Aufgabe 1: Suche in den Zeilen unten alle heraus, in denen die Zeichenfolge „beside“ vorkommt, und gib jede davon unverändert wieder.

Text:
Hey liebe Mitlesende,
Fuchs aus der AG Kolonialismuskritik hier. Ich hoffe, ein bisschen Substanz für die Diskussion liefern zu können, damit hier nicht einfach Fragen im Raum stehen ohne beantwortet zu werden und sich am Ende alle denken „jo stimmt, die Diskussion ist irrelevant“.
Da ich selbst höchstens noch als Vertretung aktive Gruppenarbeit mache, möchte ich mich zur Frage von Entscheidungen zurückhalten. Aber im Antrag lese ich vor allem auch erstmal ein Bedürfnis nach Auseinandersetzung und Verstehen, das wurde hier ja mehrfach erklärt.
Seit mehr als 5 Jahren beschäftige ich mich mit dem Thema Kolonialismus und Pfadfinden und habe dazu schon mit vielen Aktiven Gedanken ausgetauscht und von diversen Pfadi-Geschichts-Nerds gelernt. Unter anderem diese Arbeit hat solche Diskussionen wie diese hier weiter befeuert (was mich freut – Wo Bewegung, da Veränderung und da sehe ich eine hellere Zukunft). Jetzt geht es aber natürlich darum, dass wir einerseits verstehen, wovon wir reden, und andererseits konstruktiv schauen, welche Schlüsse wir ziehen wollen. Vor dem Hintergrund der Fachtagung Pfadfinden zum Thema „Kolonialismus und Pfadfinden“, die letztes Wochenende stattgefunden hat, möchte ich ein paar Punkte und Anregungen teilen.
Vorab: Ja, ich hab Kram studiert, der sich mit sowas auseinandersetzt und auch beruflich berühren mich Themen wie Kolonialismus und strukturelle Diskriminierung. Und ja, nicht alles, was ich dazu sagen kann ist sofort direkt anwendbar für die praktische Arbeit in den Gruppen und es ist auch nicht mein Anspruch, dass alle aktiven BdPler* innen Lust haben, sich damit auseinanderzusetzen. Aber: Es ist meine Erfahrung (nach vielen Workshops und Kurseinheiten und Anfragen), dass diese Themen vielen Pfadfinder* innen ein Anliegen sind – Weil ihnen was aufgefallen ist und sie sich damit mindestens unwohl fühlen. Und viele Gruppenleitungen und Teamer* innen im BdP experimentieren (eigentlich schon immer) damit, wie z.B. Erkenntnisse aus Geschichtswissenschaften, Sozialwissenschaften, etc. etc. praktisch unsere Arbeit informieren und letztendlich „besser“ machen können. In unseren Methoden finden wir eine Kombi von Erfahrung, Intuition und auch Hirnschmalz. Ich finde, das ist ein Schatz.

Aufgabe 2: Übertrage diesen Satz aus dem Beitrag über Kolonialismus und Pfadfinden ins Englische: „In unseren Methoden finden wir eine Kombi von Erfahrung, Intuition und auch Hirnschmalz.“

Bereitgestelltes Material:

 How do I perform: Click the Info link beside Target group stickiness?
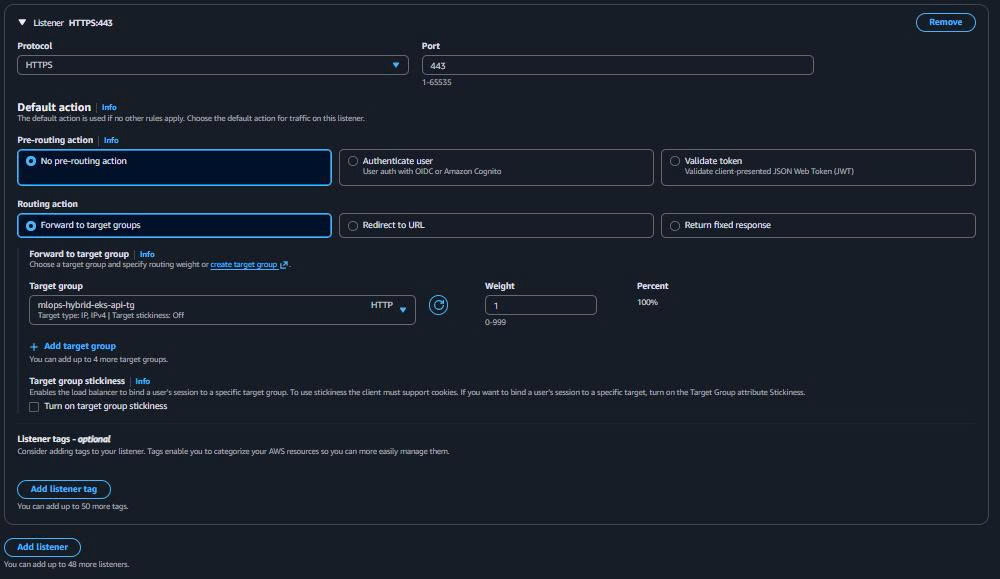[142, 380]
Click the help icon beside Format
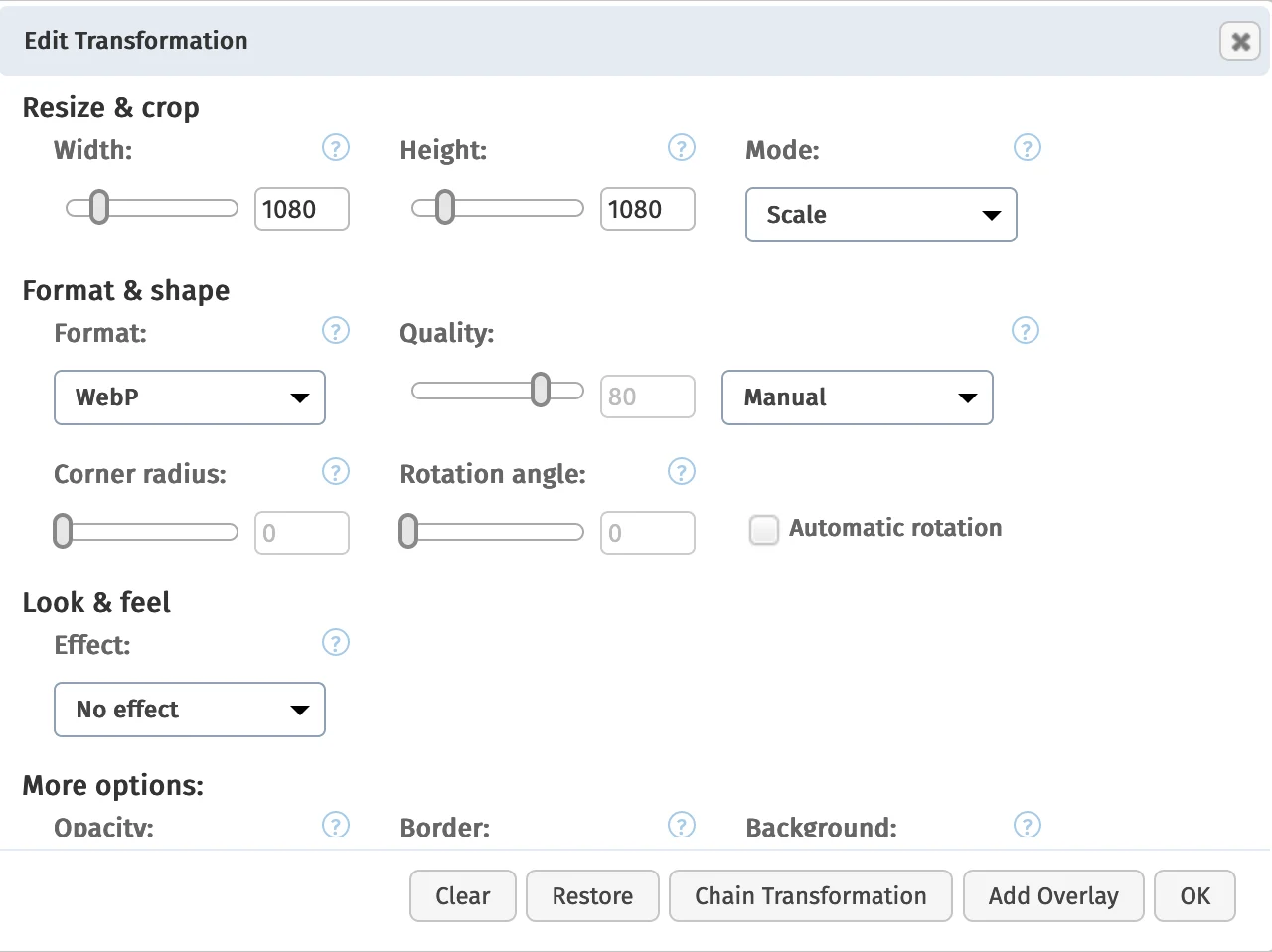Screen dimensions: 1272x952 336,331
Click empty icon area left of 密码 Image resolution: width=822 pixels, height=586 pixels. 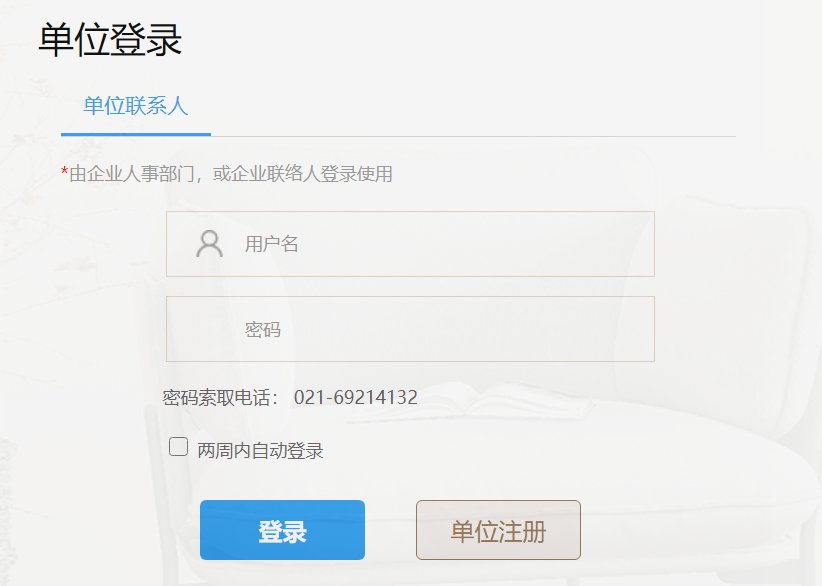pos(209,329)
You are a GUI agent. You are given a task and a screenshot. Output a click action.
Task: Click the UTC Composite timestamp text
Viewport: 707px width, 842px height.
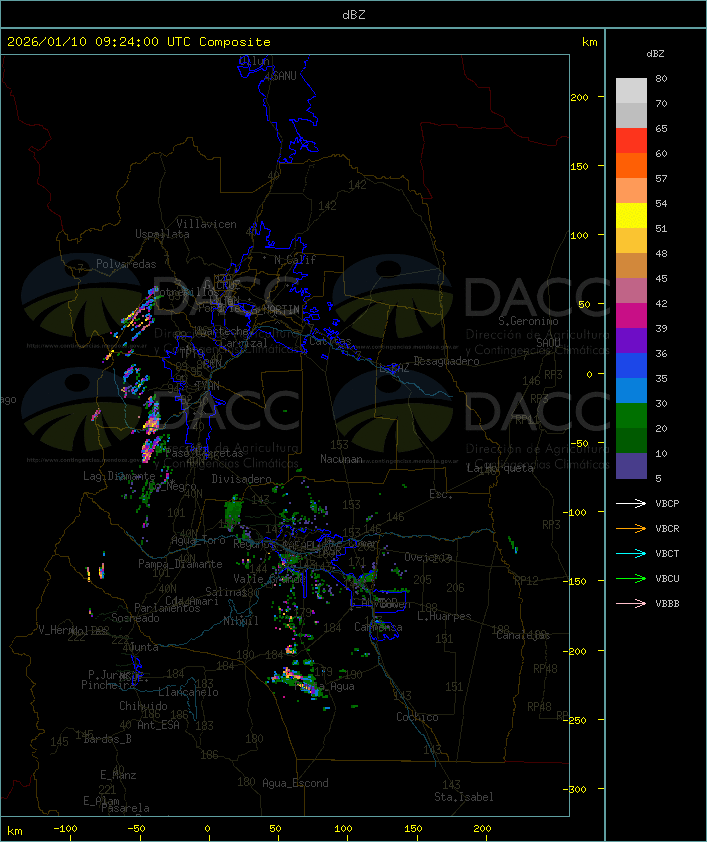pos(139,42)
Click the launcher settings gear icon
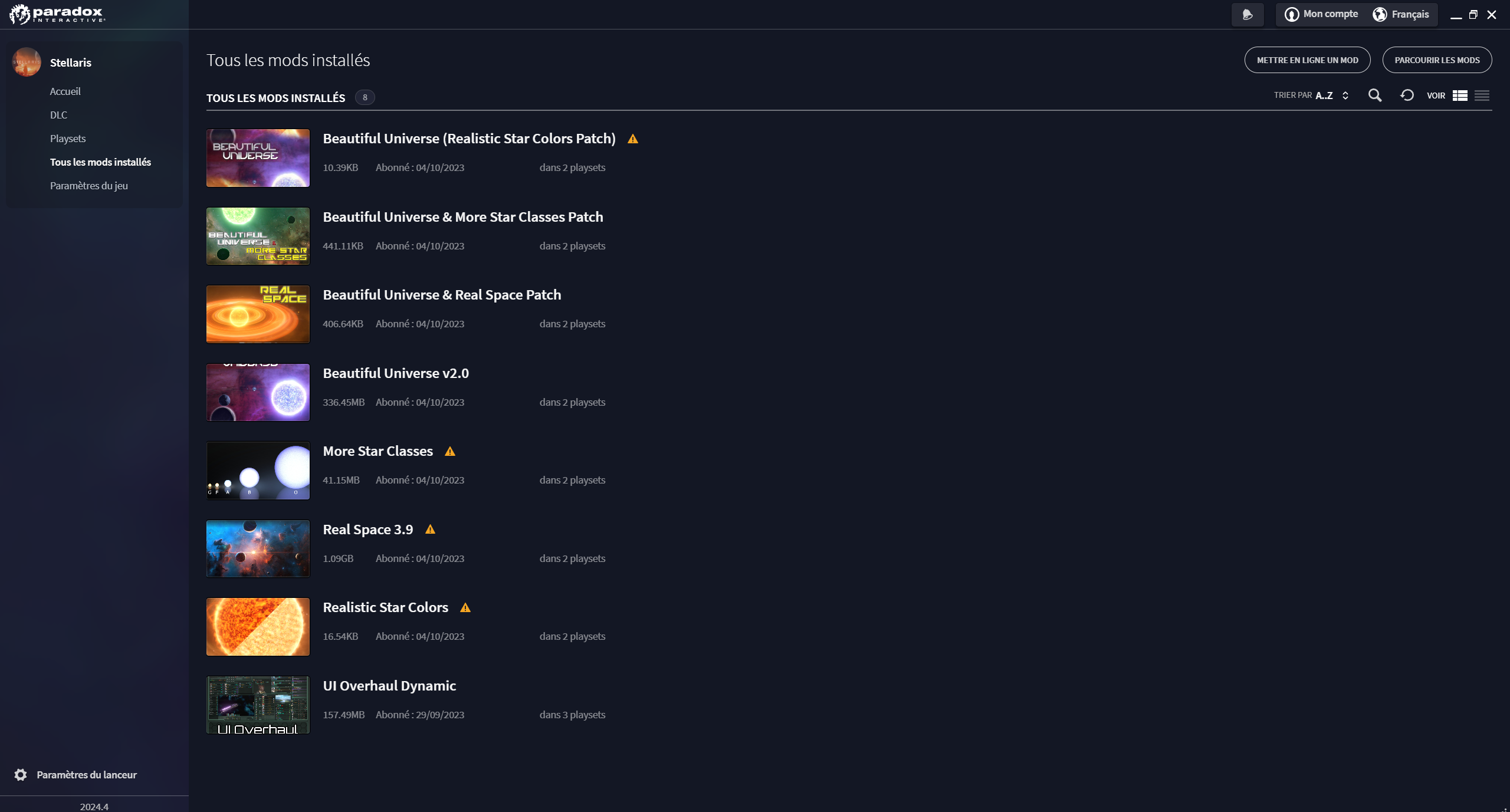Viewport: 1510px width, 812px height. tap(21, 775)
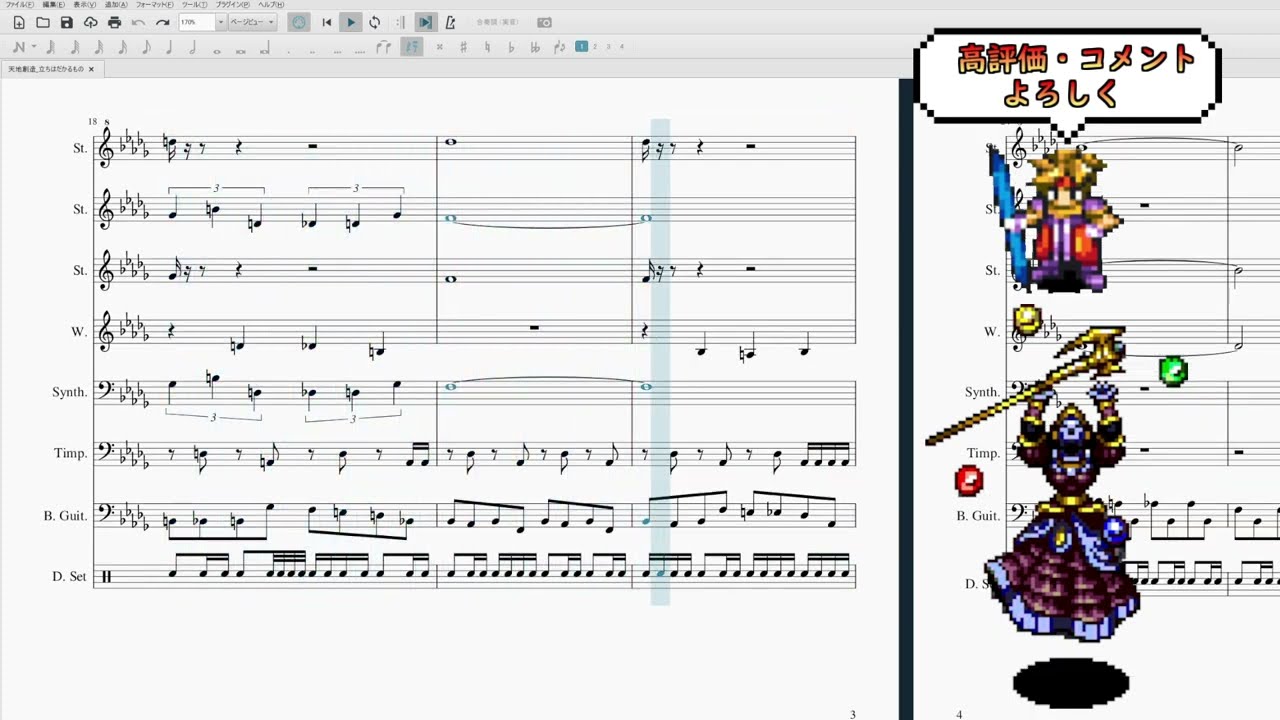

Schriftliche Antwort 1:
 How do I perform: Click the Info link beside Target group stickiness?
Click the help icon beside Format

Schriftliche Antwort 2: In our methods we find a combo of experience, intuition and brainpower too.